Information Flow in the Brain: Ordered Sequences of Metastable States

by
Andrew A. Fingelkurts
* and
Alexander A. Fingelkurts
BM-Science—Brain and Mind Technologies Research Centre, P.O. Box 77, FI-02601 Espoo, Finland
*
Author to whom correspondence should be addressed.
Information 2017, 8(1), 22; https://doi.org/10.3390/info8010022
Submission received: 29 December 2016 / Accepted: 9 February 2017 / Published: 13 February 2017
(This article belongs to the Special Issue Symmetry and Information)
Versions Notes

Abstract

:
In this brief overview paper, we analyse information flow in the brain. Although Shannon’s information concept, in its pure algebraic form, has made a number of valuable contributions to neuroscience, information dynamics within the brain is not fully captured by its classical description. These additional dynamics consist of self-organisation, interplay of stability/instability, timing of sequential processing, coordination of multiple sequential streams, circular causality between bottom-up and top-down operations, and information creation. Importantly, all of these processes are dynamic, hierarchically nested and correspond to continuous brain state change, even if the external environment remains constant. This is where metastable coordination comes into play. In a metastable regime of brain functioning, as a result of the simultaneous co-existence of tendencies for independence and cooperation, information is continuously created, preserved for some time and then dissipated through the formation of dynamical and nested spatio-temporal coalitions among simple neuronal assemblies and larger coupled conglomerates of them—so-called delocalised operational modules.

1. Introduction

An issue of crucial importance in the studying and understanding of higher cognitive operations in normal and pathological brain states and eventually the nature of consciousness is the origin and dynamics of information flow in the brain [1,2,3]. The concept of information as a mathematical framework was first proposed in 1948 by the engineer and mathematician Claude Shannon [4] and was the birth to Information Theory [5]. It was originally intended for the analysis of telecommunication systems, but soon branched out into many other fields [6], including neuroscience [7].
From the very beginning, Shannon’s information concept was used [8] to estimate the limits of information transmission capacity in neurons, which then laid the foundation for “Neural Information Flow” theory [9,10]. Further, Attneave [11], Barlow [12] and later Shlens and colleagues [13,14] and Schneidman et al. [15] used the information concept as a mutual constraint in studying the structure and function of the neural system [7]. At the same time, despite these and many other valuable contributions to neuroscience, information dynamics within the brain is not adequately captured by the classical description of information [3]. The non-classical aspects of information dynamics include self-organisation [1,16], the interplay of stability/instability [17,18], timing of sequential processing [2,19,20], coordination of the multiple sequential streams [21,22], circular causality between bottom-up and top-down operations [23,24,25], and information creation [3]. Importantly, all of these processes are dynamic, hierarchically nested and correspond to continuous change of brain states, even when the external environment remains constant [26,27,28,29].
According to Tognoli and Kelso [25], “(…) it seems that transmission principles do not scale well upward from simple ‘channels’ of synaptic interactions to the larger and more complex web of evolved brains.
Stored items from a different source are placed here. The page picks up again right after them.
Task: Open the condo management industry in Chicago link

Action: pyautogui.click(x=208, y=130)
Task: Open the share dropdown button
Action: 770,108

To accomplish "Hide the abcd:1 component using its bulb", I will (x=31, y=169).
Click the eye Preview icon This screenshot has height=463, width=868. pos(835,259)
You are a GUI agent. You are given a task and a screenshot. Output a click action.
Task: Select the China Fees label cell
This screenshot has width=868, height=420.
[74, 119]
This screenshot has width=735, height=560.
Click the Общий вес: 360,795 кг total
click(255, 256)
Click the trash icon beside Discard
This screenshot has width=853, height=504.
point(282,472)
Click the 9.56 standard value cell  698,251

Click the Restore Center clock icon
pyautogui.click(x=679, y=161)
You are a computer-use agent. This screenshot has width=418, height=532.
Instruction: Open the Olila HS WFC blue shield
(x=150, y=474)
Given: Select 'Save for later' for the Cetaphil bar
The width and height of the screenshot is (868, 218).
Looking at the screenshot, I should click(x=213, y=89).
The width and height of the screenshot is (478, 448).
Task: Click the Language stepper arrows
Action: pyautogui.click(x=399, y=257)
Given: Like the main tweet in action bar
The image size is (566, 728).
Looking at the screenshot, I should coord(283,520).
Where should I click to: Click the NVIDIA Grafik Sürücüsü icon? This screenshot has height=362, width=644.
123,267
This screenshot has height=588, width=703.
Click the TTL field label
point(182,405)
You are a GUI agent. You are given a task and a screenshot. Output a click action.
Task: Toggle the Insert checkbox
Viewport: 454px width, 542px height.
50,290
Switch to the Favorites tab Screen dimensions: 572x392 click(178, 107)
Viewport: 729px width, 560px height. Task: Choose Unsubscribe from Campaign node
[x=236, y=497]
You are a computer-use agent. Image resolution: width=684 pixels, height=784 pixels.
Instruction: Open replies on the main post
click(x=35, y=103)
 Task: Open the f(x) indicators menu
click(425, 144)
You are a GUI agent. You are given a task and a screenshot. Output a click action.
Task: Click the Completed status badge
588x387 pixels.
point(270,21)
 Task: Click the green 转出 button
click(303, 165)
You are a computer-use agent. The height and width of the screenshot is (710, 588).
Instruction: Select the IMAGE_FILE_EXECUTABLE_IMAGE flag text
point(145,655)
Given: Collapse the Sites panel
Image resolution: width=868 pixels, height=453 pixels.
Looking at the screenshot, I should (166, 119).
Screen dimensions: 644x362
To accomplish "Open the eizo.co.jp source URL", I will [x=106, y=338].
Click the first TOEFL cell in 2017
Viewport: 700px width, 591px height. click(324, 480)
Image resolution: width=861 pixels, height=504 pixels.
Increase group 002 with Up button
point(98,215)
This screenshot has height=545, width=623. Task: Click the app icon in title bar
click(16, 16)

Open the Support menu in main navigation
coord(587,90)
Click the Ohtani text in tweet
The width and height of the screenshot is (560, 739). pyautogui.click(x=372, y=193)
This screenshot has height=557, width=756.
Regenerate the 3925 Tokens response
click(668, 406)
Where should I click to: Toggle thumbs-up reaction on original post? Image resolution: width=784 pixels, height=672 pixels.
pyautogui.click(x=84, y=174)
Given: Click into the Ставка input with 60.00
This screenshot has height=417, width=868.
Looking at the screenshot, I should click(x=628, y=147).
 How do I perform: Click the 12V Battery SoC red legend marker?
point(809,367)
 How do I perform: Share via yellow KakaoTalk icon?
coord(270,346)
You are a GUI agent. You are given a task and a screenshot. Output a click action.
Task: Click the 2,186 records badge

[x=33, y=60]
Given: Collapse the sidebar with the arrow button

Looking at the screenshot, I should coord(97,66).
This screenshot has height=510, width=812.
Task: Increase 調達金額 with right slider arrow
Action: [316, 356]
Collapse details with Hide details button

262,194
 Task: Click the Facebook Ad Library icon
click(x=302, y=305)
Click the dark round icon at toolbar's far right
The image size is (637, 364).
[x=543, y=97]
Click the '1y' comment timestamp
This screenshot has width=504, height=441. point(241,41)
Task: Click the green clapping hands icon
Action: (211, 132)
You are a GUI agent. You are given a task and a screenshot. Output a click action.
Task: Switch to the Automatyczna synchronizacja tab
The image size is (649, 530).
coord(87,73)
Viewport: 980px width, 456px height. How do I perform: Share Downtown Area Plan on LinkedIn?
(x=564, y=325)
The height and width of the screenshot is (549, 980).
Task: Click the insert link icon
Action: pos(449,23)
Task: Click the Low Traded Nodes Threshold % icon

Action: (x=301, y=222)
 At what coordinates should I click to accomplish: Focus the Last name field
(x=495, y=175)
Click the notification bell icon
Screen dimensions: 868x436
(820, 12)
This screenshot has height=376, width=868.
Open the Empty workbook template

Thus, it is without surprise that the brain betrays an essential communicational etiquette: its parts do not behave in a sequential—one-talks-at-a-time—manner (…). It is also overwhelmingly clear that ‘inputs’ from the environment do not enter a silent system. Brain parts constantly exchange information about their current and past affairs, and what comes in at a given time works more as a ‘perturbation’ to an already established ballet, an event that weaves itself within a broader scheme of coordinated brain behaviour rather than the sole commander of all things present” ([25], p. 3). All of these nuances show how difficult it is to keep within the Shannonian spirit when applying the information principle to the brain.
The observations above resonate with an ongoing shift in brain informatics paradigm. Since the brain is an active system that retains the characteristics of a complex, nonlinear system with nonequilibrium dynamics [28], reflected in transient evolution of transient states in the form of discrete frames of activity [30] and phase transitions between micro- and macro-levels [31,32], evidenced by the presence of spontaneous neuronal avalanches [33,34]—it creates or generates information as a result of sequential instabilities. Furthermore, such transient instabilities take place on multiple brain scales (micro-, meso-, and macro-) in a nested hierarchy of multiple coordinative processes, where autonomous tendencies coexist together with the interdependent tendencies [18]. The cornerstone of such coordination dynamics is synergetic self-organization [35], which is described through circular causality of adaptive, informationally meaningful, bidirectional couplings on multiple levels [25,36]. If one is to consider this multivariability of brain functioning as a whole, wherein the dynamic self-assembling process neuronal masses engage and disengage over time in the form of transient neuronal assemblies, thus allowing the brain to perceive objects or scenes, manipulate mental images and separate remembered parts of an experience, and finally to bind them all together into a coherent whole, then a new and peculiar principle emerges—metastability of brain functioning [18].
While metastability is a well-established concept in physics, it was first formulated in relation to a neural system by Kelso [37], who framed it within a classical model of coordination dynamics called the extended HKB [38] (where HKB stands for Haken, Kelso and Bunz [39]). Metastability in the brain refers to competition of complementary tendencies of cooperative integration and autonomous fragmentation among multiple distributed neuronal assemblies [1,18,40,41,42,43,44]. The interplay of these two tendencies (autonomy and integration) constitutes the metastable regime of brain functioning [1,18], where local (autonomous) and global (integrated) processes coexist not as antagonists but as a complementary pair [45] at all hierarchically nested levels of the brain functional organisation [23]. Such a metastable regime in the brain arises when “the parts are no longer perfect clones of one another (e.g., as in computational models built from collections of identical neurons) [and] when symmetry is broken and interacting parts are recognized in the diversity of their intrinsic behavior” ([25], p. 3) (see also [21,26,27,46,47,48,49]). As a result, information is continuously created, preserved for some time and then dissipated by means of transient spatio-temporal coalitions among multiple neuronal assemblies and their operations associated with the emergence or decay of self-organized operational structures in the brain [23]. Thus, we conclude that ordered sequences of metastable states across multiple spatial and temporal scales constitute information flow in the brain.
No other neurobiological theory is comparable to the Operational Architectonics (OA) theory of brain–mind functioning [2,18,22,23,24,41,42] in its adherence to metastability as the overall phenomenon [1,44] and concrete versions of it such as a sequence of stable transient states [3,27,30] or transient coordination of autonomous processes [48,49]. The OA theory provides a new and comprehensive framework for outlining information emergence and flow in the brain and mind. In this brief review paper, we will use an informal way of description, leaving the modeling and mathematical aspects as well as computational results out because they are largely still to be devised and to maintain intelligibility for the broad audience of this Special Issue.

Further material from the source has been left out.